This implies \( G_{\lambda ,1}^m > 0 \) and hence proves (13) by (16).

Finally, (14) is evident by (12), and dividing both sides of (18) by \( t_m^{1-\alpha }-(t_m-t_1)^{1-\alpha }+\mu t_1 \) proves (15). This completes the proof. \(\square \)

Lemma 3.2

For each \( 1 \leqslant k \leqslant J \),

$$\begin{aligned}&\sum _{j=1}^k j^{(\sigma -1)(\alpha -1)} \Vert {\left( I-Q_\tau \right) \left( t_k-t\right) ^{-\alpha }} \Vert _{L^1\left( t_{j-1},t_j\right) } \leqslant C_{\alpha ,\sigma ,T} J^{\sigma (\alpha -1)}, \end{aligned}$$
(19)
$$\begin{aligned}&\sum _{j=1}^k j^{-\sigma -\alpha +1} \Vert {(I-Q_\tau )(t_k-t)^{-\alpha }} \Vert _{L^1(t_{j-1},t_j)} \leqslant C_{\alpha ,\sigma ,T} J^{\sigma (\alpha -1)} k^{-\sigma \alpha }. \end{aligned}$$
(20)

Proof

A straightforward calculation gives

$$\begin{aligned}&k^{(\sigma -1)(\alpha -1)} \Vert {\left( I-Q_\tau \right) \left( t_k-t\right) ^{-\alpha }} \Vert _{L^1\left( t_{k-1},t_k\right) }\\&\quad \leqslant {} C_{\alpha } k^{(\sigma -1)(\alpha -1)} \left( t_k-t_{k-1}\right) ^{1-\alpha } \\&\quad \leqslant {} C_{\alpha ,\sigma ,T} J^{-\sigma (1-\alpha )} \end{aligned}$$

and

$$\begin{aligned}&\sum _{j=1}^{k-1} j^{(\sigma -1)(\alpha -1)} \Vert {\left( I-Q_\tau \right) \left( t_k-t\right) ^{-\alpha }} \Vert _{L^1\left( t_{j-1},t_j\right) }\\&\quad \leqslant {} C_{\alpha } \sum _{j=1}^{k-1} j^{\left( \sigma -1\right) \left( \alpha -1\right) } \left( t_j-t_{j-1}\right) \left( \left( t_k-t_j\right) ^{-\alpha }-\left( t_k-t_{j-1}\right) ^{-\alpha } \right) \\&\quad \leqslant {} C_{\alpha ,\sigma ,T} J^{-\sigma \left( 1-\alpha \right) } \sum _{j=1}^{k-1} j^{\left( \sigma -1\right) \left( \alpha -1\right) } \left( j^\sigma -(j-1)^\sigma \right) \left( (k^\sigma -j^\sigma )^{-\alpha } - \left( k^\sigma -(j-1)^\sigma \right) ^{-\alpha }\right) \\&\quad \leqslant {} C_{\alpha ,\sigma ,T} J^{-\sigma (1-\alpha )} \sum _{j=1}^{k-1} j^{(\sigma -1)(\alpha -1)} j^{2\left( \sigma -1\right) }\left( k^\sigma -j^\sigma \right) ^{-\alpha -1} \\&\quad ={} C_{\alpha ,\sigma ,T} J^{-\sigma (1-\alpha )} \sum _{j=1}^{k-1} j^{(\sigma -1)(\alpha +1)} \left( k^\sigma - j^\sigma \right) ^{-\alpha -1} \\&\quad \leqslant {} C_{\alpha ,\sigma ,T} J^{-\sigma (1-\alpha )} \quad \text {(by Lemma}~)B.4. \end{aligned}$$

Combining the above two estimates proves (19).

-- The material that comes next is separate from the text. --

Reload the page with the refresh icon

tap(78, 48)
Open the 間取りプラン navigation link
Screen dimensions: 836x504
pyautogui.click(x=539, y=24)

Similarly, a simple calculation gives

$$\begin{aligned}&k^{-\sigma -\alpha +1} \Vert {\left( I-Q_\tau \right) \left( t_k-t\right) ^{-\alpha }} \Vert _{L^1\left( t_{k-1},t_k\right) } \\&\quad \leqslant {} C_\alpha k^{-\sigma -\alpha +1} \left( t_k-t_{k-1}\right) ^{1-\alpha } \\&\quad \leqslant {} C_{\alpha ,\sigma ,T} J^{-\sigma (1-\alpha )} k^{-\sigma \alpha } \end{aligned}$$

and

$$\begin{aligned}&\sum _{j=1}^{k-1} j^{-\sigma -\alpha +1} \Vert {\left( I-Q_\tau \right) \left( t_k-t\right) ^{-\alpha }} \Vert _{L^1\left( t_{j-1},t_j\right) } \\&\quad \leqslant {} C_{\alpha } \sum _{j=1}^{k-1} j^{-\sigma -\alpha +1}\left( t_j-t_{j-1}\right) \left( \left( t_k-t_j\right) ^{-\alpha } - \left( t_k-t_{j-1}\right) ^{-\alpha } \right) \\&\quad \leqslant {} C_{\alpha ,\sigma ,T} J^{-\sigma (1-\alpha )} \sum _{j=1}^{k-1} j^{-\sigma -\alpha +1} \left( j^\sigma -(j-1)^\sigma \right) \left( (k^\sigma - j^\sigma )^{-\alpha } - \left( k^\sigma - (j-1)^\sigma \right) ^{-\alpha }\right) \\&\quad \leqslant {} C_{\alpha ,\sigma ,T} J^{-\sigma (1-\alpha )} \sum _{j=1}^{k-1} j^{-\sigma -\alpha +1} j^{2(\sigma -1)} \left( k^\sigma - j^\sigma \right) ^{-\alpha -1} \\&\quad ={} C_{\alpha ,\sigma ,T} J^{-\sigma (1-\alpha )} \sum _{j=1}^{k-1} j^{\sigma -\alpha -1} \left( k^\sigma - j^\sigma \right) ^{-\alpha -1} \\&\quad \leqslant {} C_{\alpha ,\sigma ,T} J^{-\sigma (1-\alpha )} k^{-\sigma \alpha } \quad \text {(by Lemma}~(B.4). \end{aligned}$$

Combining the above two estimates proves (20) and thus concludes the proof. \(\square \)

Lemma 3.3

For each \( 1 \leqslant m \leqslant J \),

$$\begin{aligned} \sum _{j=1}^m \left( \frac{m}{j} \right) ^{(\sigma -1)(1-\alpha )} \Vert {\left( I-Q_\tau \right) D_{t_m-}^\alpha G_\lambda ^m} \Vert _{L^1\left( t_{j-1},t_j\right) } \leqslant C_{\alpha ,\sigma ,T}. \end{aligned}$$
(21)

Proof

For each \( 1 \leqslant j \leqslant m \), let

$$\begin{aligned} \eta _j^m := \frac{ \left( J/j \right) ^{\sigma \alpha } + \lambda }{(J/m)^{\sigma \alpha }+\lambda } j^{\left( \sigma -1\right) \left( \alpha -1\right) } J^{\sigma (1-\alpha )}. \end{aligned}$$
(22)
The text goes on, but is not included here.